Re: Testing Darwinism

Dave Probert (probert@cs.ucsb.edu)
Sat, 18 Nov 1995 23:41:14 -0800

I wrote:
>I believe the truth about the world is that it is non-mechanistic. Most
>believers in God must believe the universe is non-mechanistic, at least
>in part.

Art responded (and said I could forward to the list):
>I could not agree with you more. Yet science retains its flavor of
>respectability by continuing to develop mechanistic explanations which help
>us deal with the physical universe at a level which is at least useful. I am
>not a "scientist" in the sense of one who believes science contains the
>tools capable of revealing absolute truth about anything. I am a scientist
>in the sense of one who uses the tools of science to understand as much
>about the natural world as these tools are capable of. Beyond and above
>these limits, we must all turn to some other means of divining truth,
>including, for Christians, revelation, for others, metaphysics, or spiritism
>as Kant, Huxley, Russel, and others have done.

I absolutely agree with Art's view of science.

I love science because I hunger to understand the beauty of creation.
It is a powerful tool. But I also am starting to understand the limits
of science. If it can only tell us about mechanism, then where
mechanism doesn't exist it will not enlighten us about the universe.

Even though I don't believe the universe is at all mechanistic, I of course
accept that it often appears to be. Further investigation of phenomena
often reveals more and more appearance of mechanism (which is to me just
consistency on the part of God). To avoid confusion here, let me just
assume that the universe is some mixture of mechanism and non-mechanism.
(My contention that the universe is completely non-mechanistic is
a theological one, and not particularly important here).

In the case of evolution, it appears to me that there is very little
evidence for mechanism. However that is just an opinion. At some point,
maybe science will discover more convincing evolutionary mechanisms.
The fact that it hasn't until now, doesn't mean that it won't in the future.

It might be possible that science could arrive at the conclusion that
there are aspects of the universe which *cannot* be mechanistic. However
it could not say anything more. It will have reached its limit, and
others must take over, as Art suggests.

I am starting to agree with scientists who believe that they
are being pressed by `creationists' to admit something to science
that is incompatible. I think that is *just* what *is* being done.
The `problem' is not what science teaches about the universe, but
what people believe about science. This is a problem which cannot
necessarily be fixed within science classes. I would rather leave
science as it is and teach about *what* it is elsewhere. The debate
about mechanism versus non-mechanism is beyond the limits of science
anyway.

***

At the end of my post, I said something a little convoluted:

> If we are right, then Science will never arrive at the truths
>that are essential to me until it falsifies itself.

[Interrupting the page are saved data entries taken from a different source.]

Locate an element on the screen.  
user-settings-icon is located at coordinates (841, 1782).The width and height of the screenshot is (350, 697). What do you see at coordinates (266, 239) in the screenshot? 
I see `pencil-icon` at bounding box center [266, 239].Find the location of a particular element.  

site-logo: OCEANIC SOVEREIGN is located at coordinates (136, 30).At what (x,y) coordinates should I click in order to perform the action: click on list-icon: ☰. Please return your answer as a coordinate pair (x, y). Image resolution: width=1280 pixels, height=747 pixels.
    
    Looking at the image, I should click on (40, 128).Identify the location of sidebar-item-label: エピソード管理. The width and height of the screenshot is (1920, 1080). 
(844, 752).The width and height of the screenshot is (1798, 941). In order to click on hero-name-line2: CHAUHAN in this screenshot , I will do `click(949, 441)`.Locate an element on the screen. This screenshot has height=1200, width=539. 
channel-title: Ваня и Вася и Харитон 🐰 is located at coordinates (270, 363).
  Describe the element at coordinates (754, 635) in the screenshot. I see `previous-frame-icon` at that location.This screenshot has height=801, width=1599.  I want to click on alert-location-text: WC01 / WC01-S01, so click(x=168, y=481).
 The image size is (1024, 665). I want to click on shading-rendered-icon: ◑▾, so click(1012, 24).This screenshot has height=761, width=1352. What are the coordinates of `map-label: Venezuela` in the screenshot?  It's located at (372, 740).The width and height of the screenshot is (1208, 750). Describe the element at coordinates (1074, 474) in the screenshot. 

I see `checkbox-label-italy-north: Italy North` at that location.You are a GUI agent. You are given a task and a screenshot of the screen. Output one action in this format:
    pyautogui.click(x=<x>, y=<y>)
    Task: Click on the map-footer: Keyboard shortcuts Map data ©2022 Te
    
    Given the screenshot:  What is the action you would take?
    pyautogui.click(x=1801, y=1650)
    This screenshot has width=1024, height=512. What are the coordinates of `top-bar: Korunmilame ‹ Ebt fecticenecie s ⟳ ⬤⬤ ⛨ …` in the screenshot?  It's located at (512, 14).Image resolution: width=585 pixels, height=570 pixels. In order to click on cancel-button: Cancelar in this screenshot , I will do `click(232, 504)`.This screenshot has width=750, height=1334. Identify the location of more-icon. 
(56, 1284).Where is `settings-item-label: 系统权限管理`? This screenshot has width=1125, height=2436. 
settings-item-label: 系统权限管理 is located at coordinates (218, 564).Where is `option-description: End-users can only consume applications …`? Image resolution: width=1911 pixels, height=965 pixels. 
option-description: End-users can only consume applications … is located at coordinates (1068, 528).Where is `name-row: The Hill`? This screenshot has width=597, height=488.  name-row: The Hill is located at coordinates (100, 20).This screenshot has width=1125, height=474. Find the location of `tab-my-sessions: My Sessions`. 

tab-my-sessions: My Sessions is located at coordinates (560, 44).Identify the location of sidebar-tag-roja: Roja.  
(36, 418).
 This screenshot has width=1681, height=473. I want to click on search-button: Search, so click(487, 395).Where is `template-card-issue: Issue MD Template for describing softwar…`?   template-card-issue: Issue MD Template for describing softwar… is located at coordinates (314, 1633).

What I meant was that science might be able to reach the conclusion that
the universe is in part non-mechanistic. This is a critical recognition,
because it would be an admission that something more than just mechanism
determines what happens in the universe, and that science can not fully
demystify reality.

Although in principle science might be able to demonstrate that the
mechanistic view of reality is false (or incomplete), I don't actually
expect that it will. There will always be the hope that some as yet
undiscovered mechanism will breach the barrier. Faith in a mechanistic
universe is hard to shake. But then, so was faith in a deterministic one.